Add notifications on a job

You can set up notifications to be sent on runs of a job and individual job tasks for the following events:

  • Start

  • Successful completion

  • Failure

  • The duration exceeds a configured threshold

You can send notifications to one or more email addresses or third-party destinations such as Slack, Microsoft Teams, PagerDuty, or any webhook-based service. This article describes the different ways you can set up job-level notifications.

Add third-party system destinations

You can set up notifications to be delivered to third-party systems. Third-party system destinations integrate with popular notification tools, including Slack, PagerDuty, Microsoft Teams, and HTTP webhooks. An administrator must configure system destinations.

To configure system destinations, go to the admin settings page, click Edit system notifications and then click Create new destination. For each job or task, you can configure a maximum of three system destinations for each notification event type. See admin settings page.

Important

The content of Slack and Microsoft Teams messages might change in future releases. You should not implement clients or processing that depend on the specific content or formatting of these messages. If you require a specific schema or formatting for notifications, Databricks recommends configuring a user-defined webhook.

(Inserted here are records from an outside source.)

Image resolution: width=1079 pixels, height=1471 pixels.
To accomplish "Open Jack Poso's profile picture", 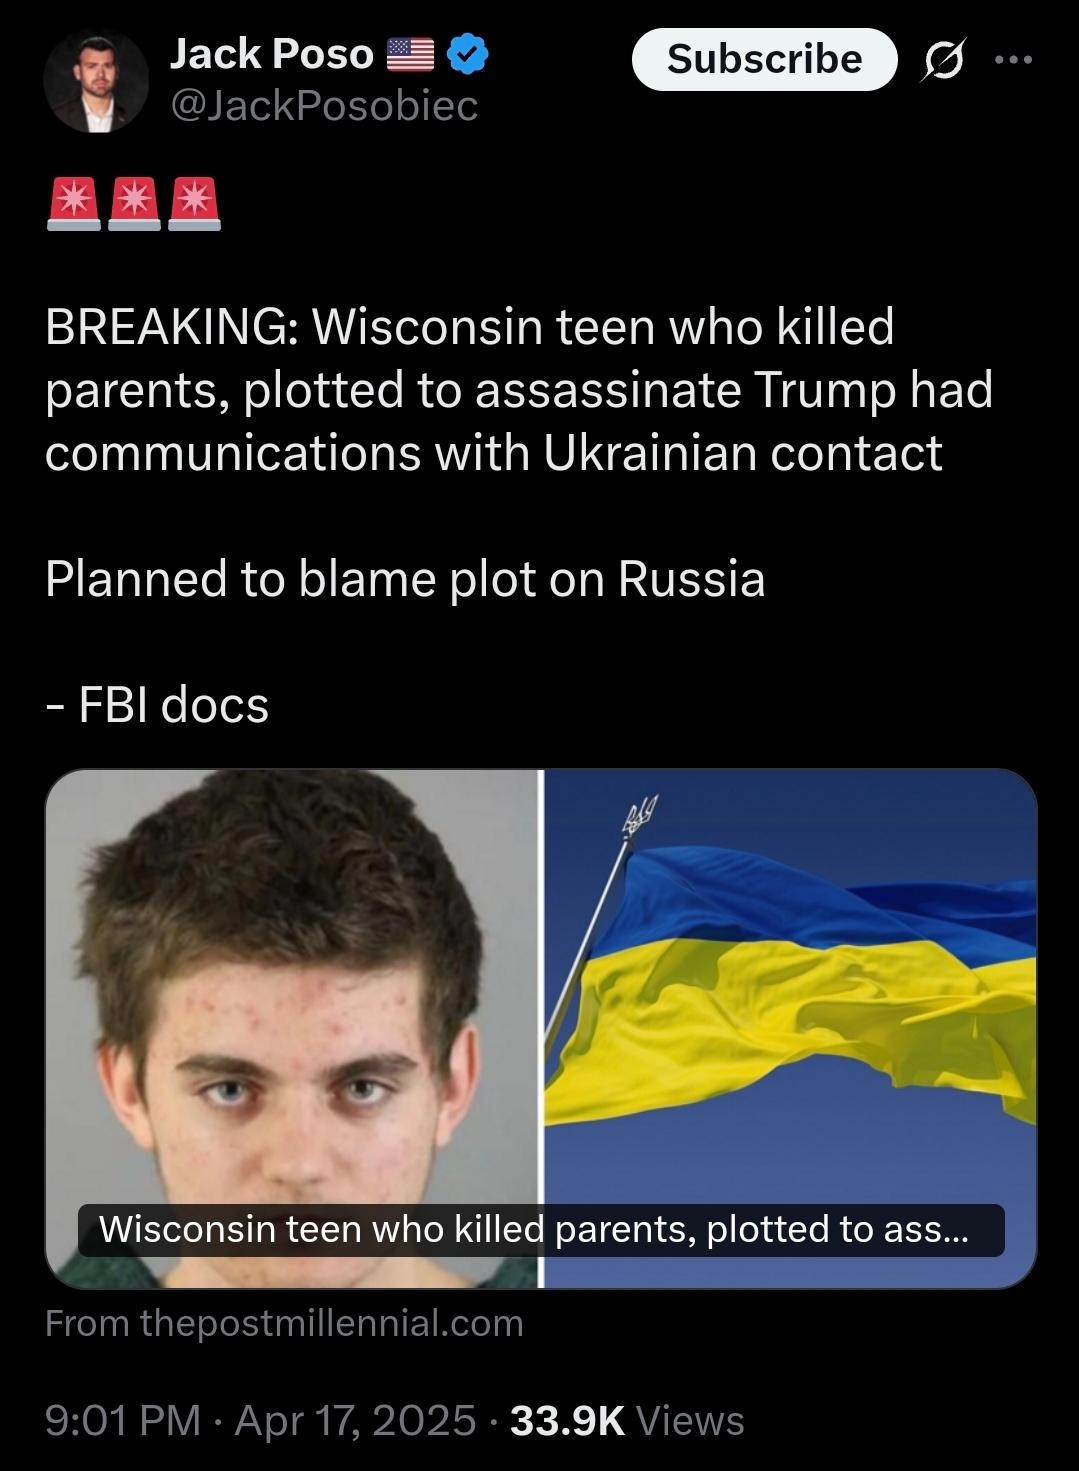I will 96,82.
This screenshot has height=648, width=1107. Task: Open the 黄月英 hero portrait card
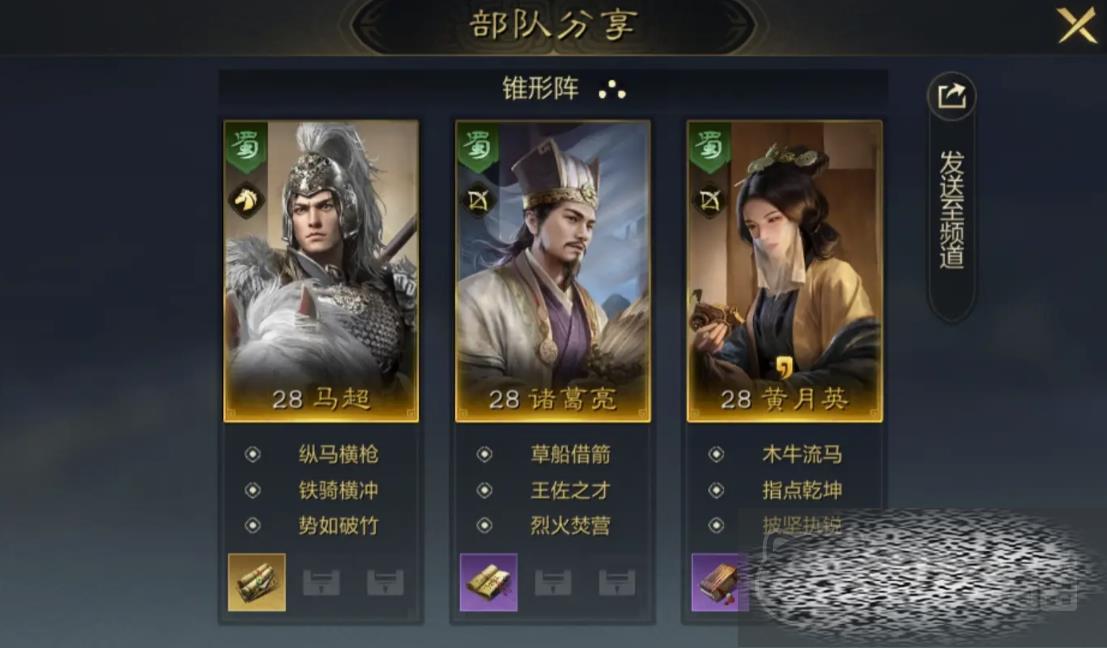784,272
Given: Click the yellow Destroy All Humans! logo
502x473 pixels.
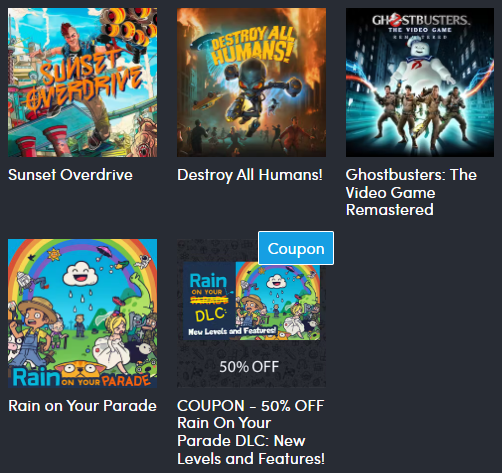Looking at the screenshot, I should point(253,45).
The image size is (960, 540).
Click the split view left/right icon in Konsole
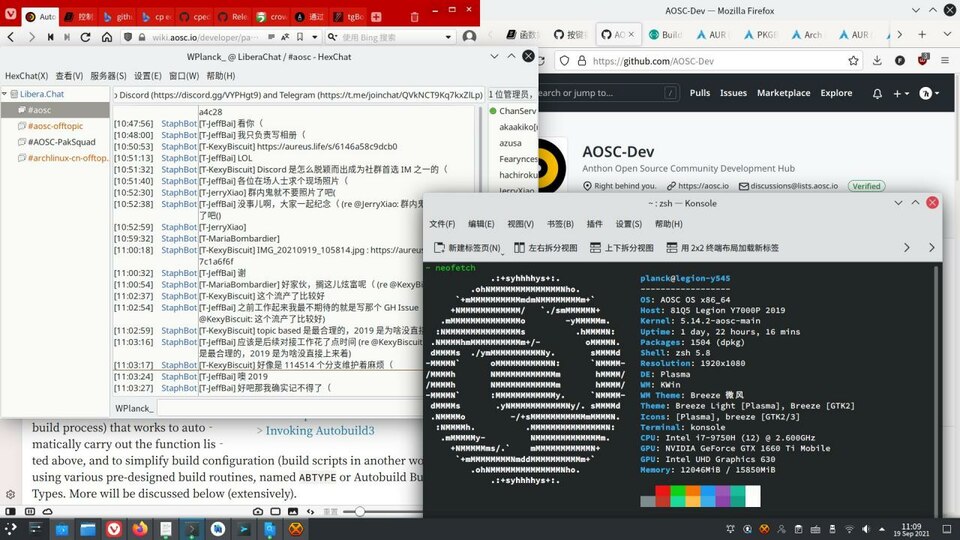pyautogui.click(x=546, y=247)
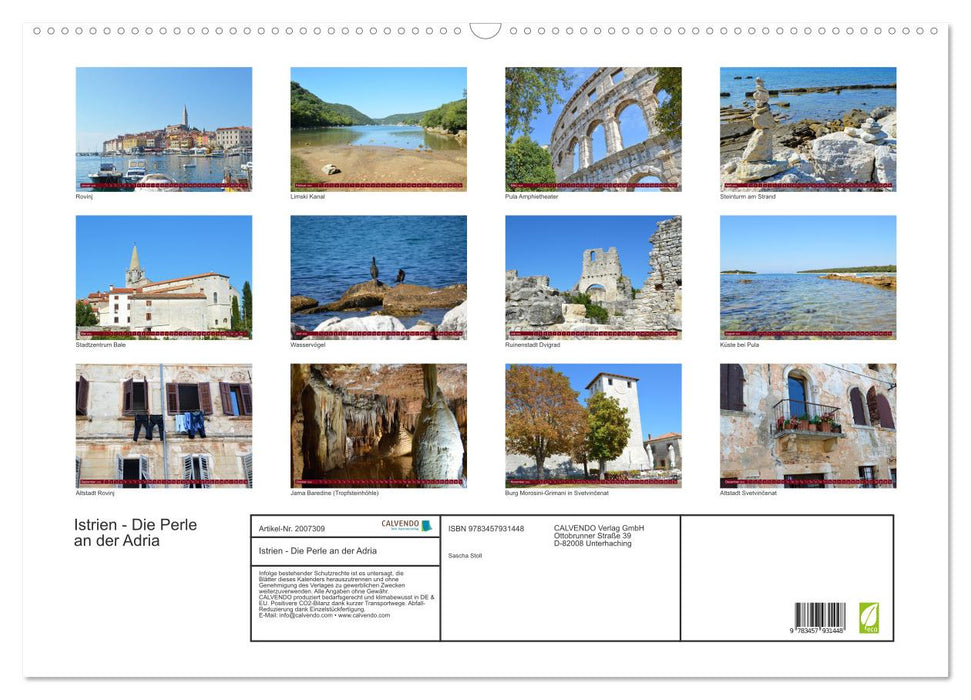Open the Altstadt Rovinj laundry photo
This screenshot has width=971, height=700.
click(164, 425)
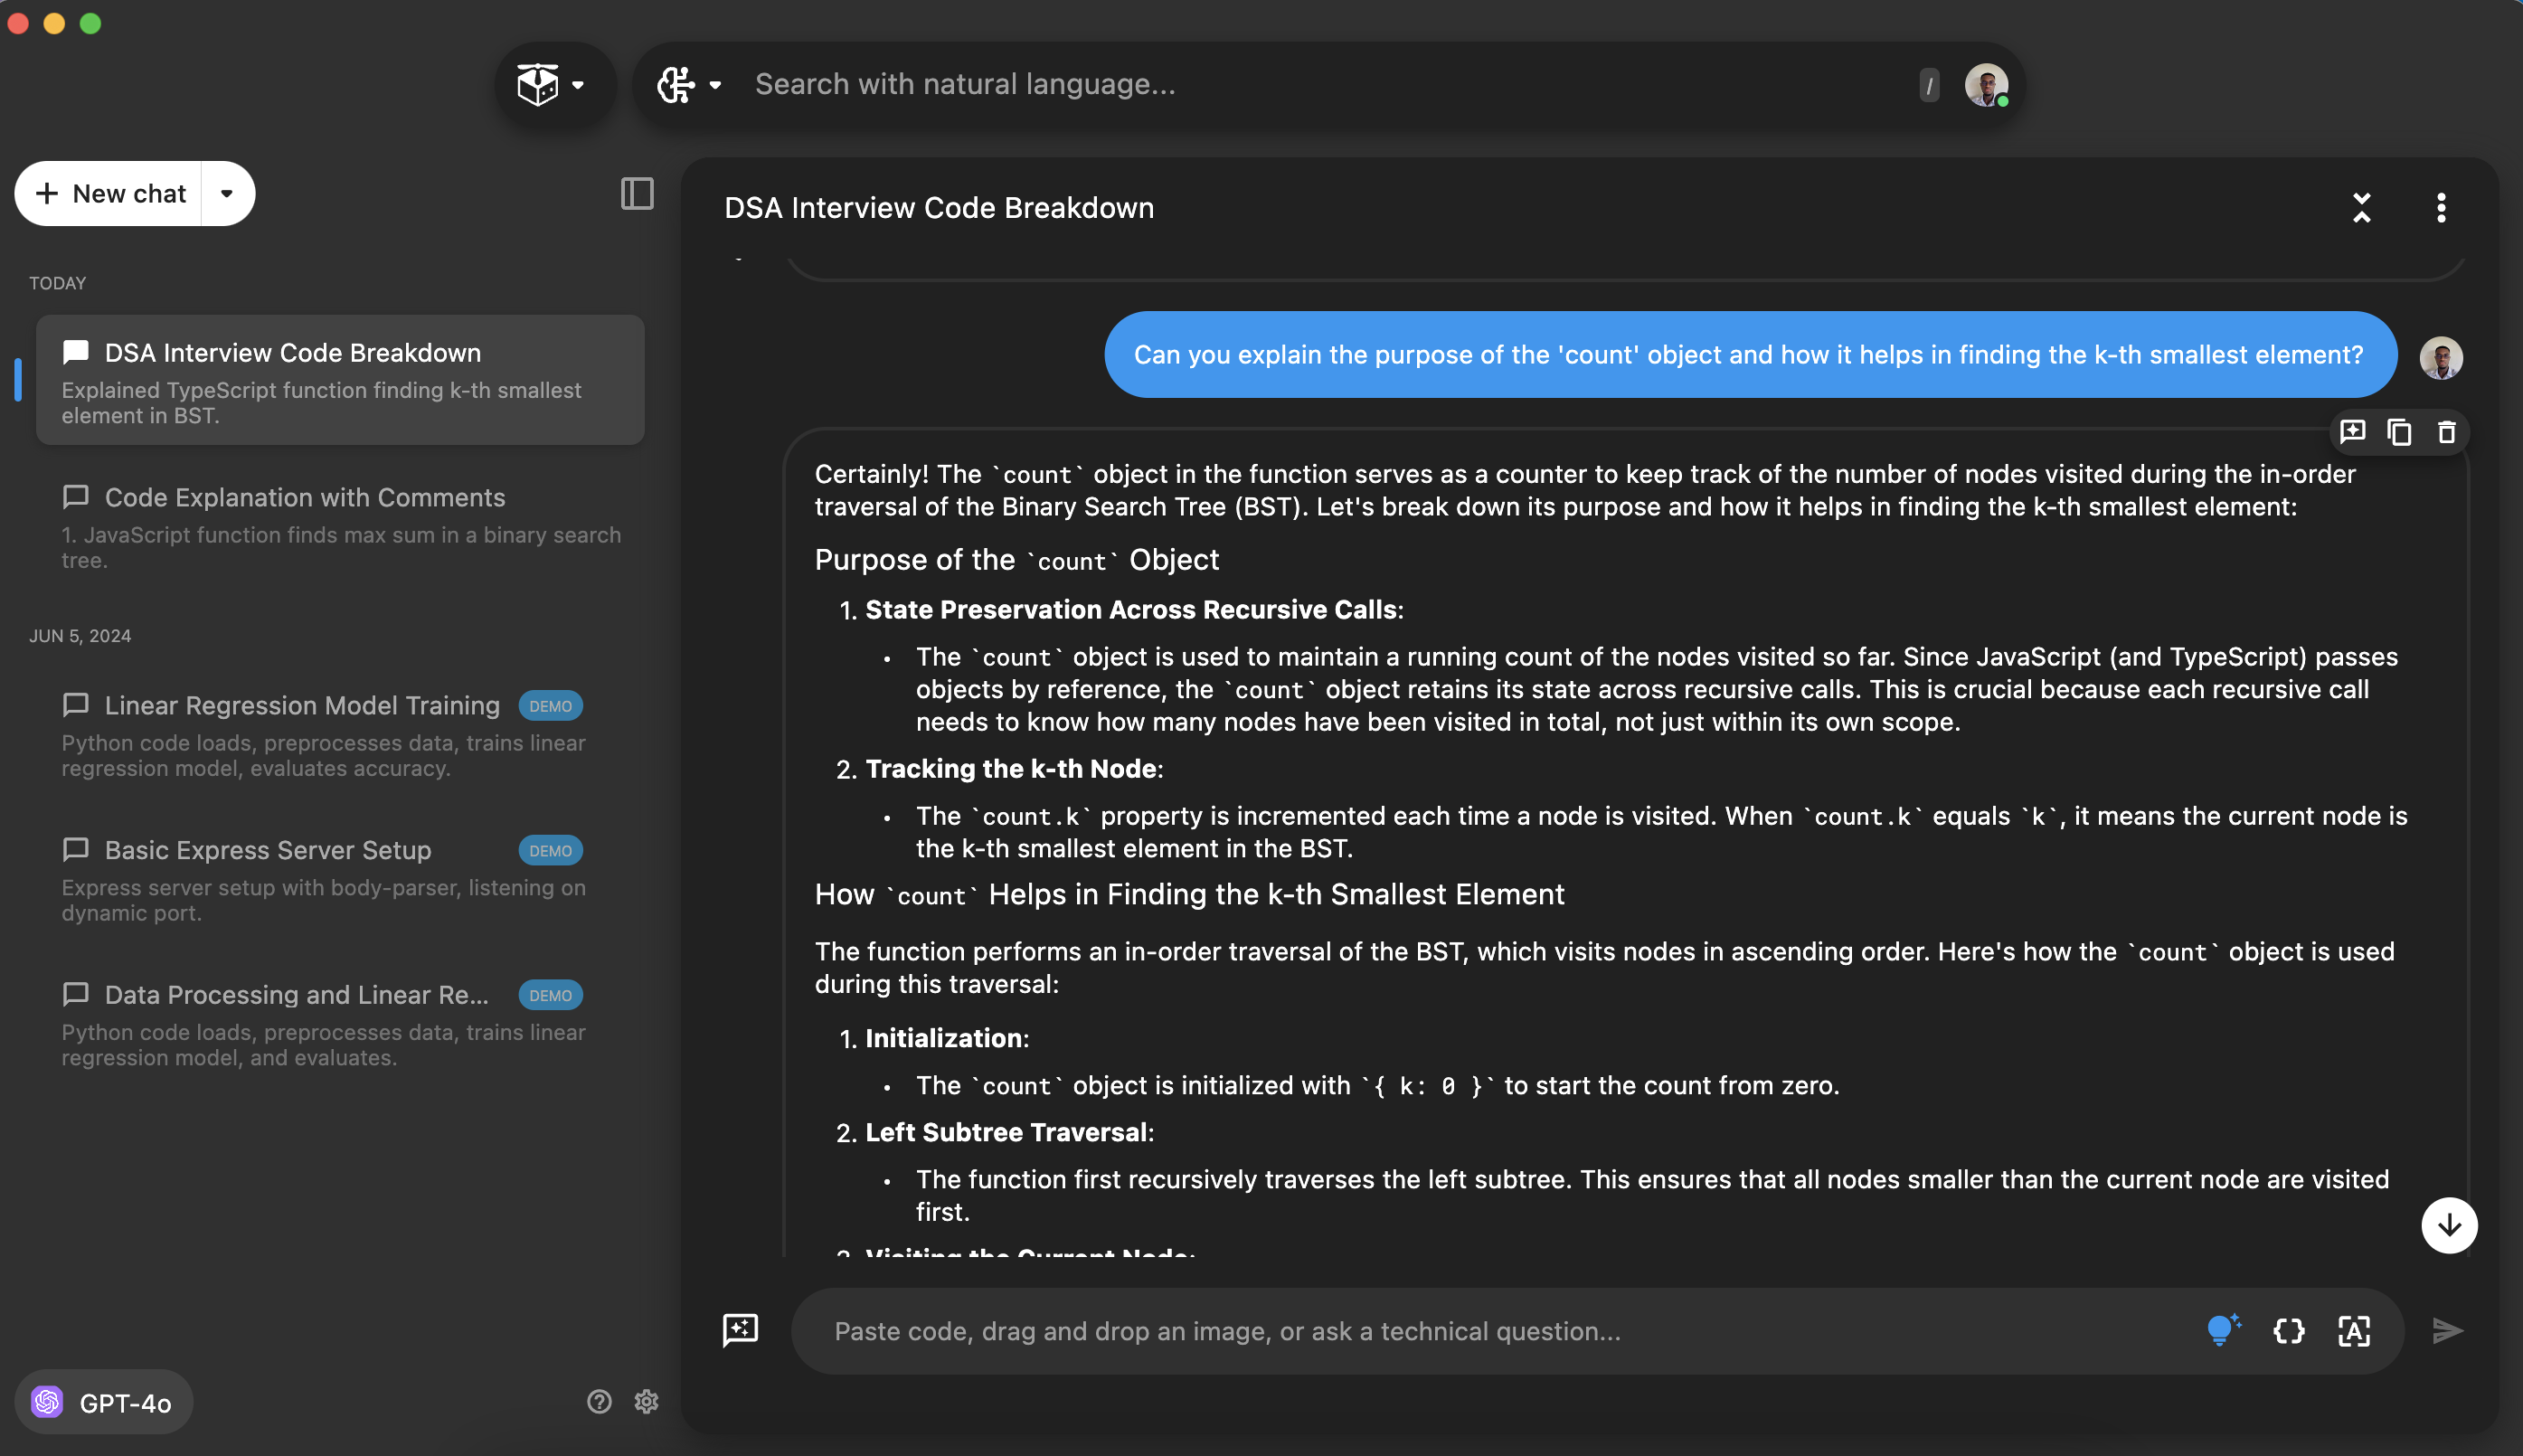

Configure notifications on a job

Before you begin, consider the following:

  • Job-level notifications aren’t sent when failed tasks are retried. To receive a failure notification after every failed task, use task notifications instead. To add notifications for task runs, click Add next to Notifications in the task panel when you add or edit a job task.

  • For each job or task, you can configure a maximum of three system destinations for each notification event type.

  • A job that has been completed in a Succeeded with failures state is considered to be in a successful state. To be notified when jobs have been completed in this state, you must select Success when you configure notifications.

  • To be notified when your job exceeds a duration limit, you must set the limit.

To add one or more notifications when a job run begins, is completed, or fails, do the following:

  1. In the Job details panel for your job, scroll down to the Job notifications section, and then click Edit notifications.

  2. In the lower-left corner, click Add notification.

  3. In Destination, select Email address or a system destination.

  4. Select the check boxes for each type of event that you want to be notified about: Start, Success, Failure, Duration warning, or Streaming backlog.

  5. To configure another destination, click Add notification again and follow the previous steps.

  6. After you have configured all of the notifications, click Save.

Configure notifications for slow jobs

If you have configured an expected duration for a job, you can add an email or system notification if the job or task exceeds the configured threshold. To receive a notification for a job or task that exceeds a duration threshold, select Duration Warning when you add or edit a notification. To receive a notification for a job or task that exceeds a streaming backlog metric, select Streaming backlog when you add or edit a notification.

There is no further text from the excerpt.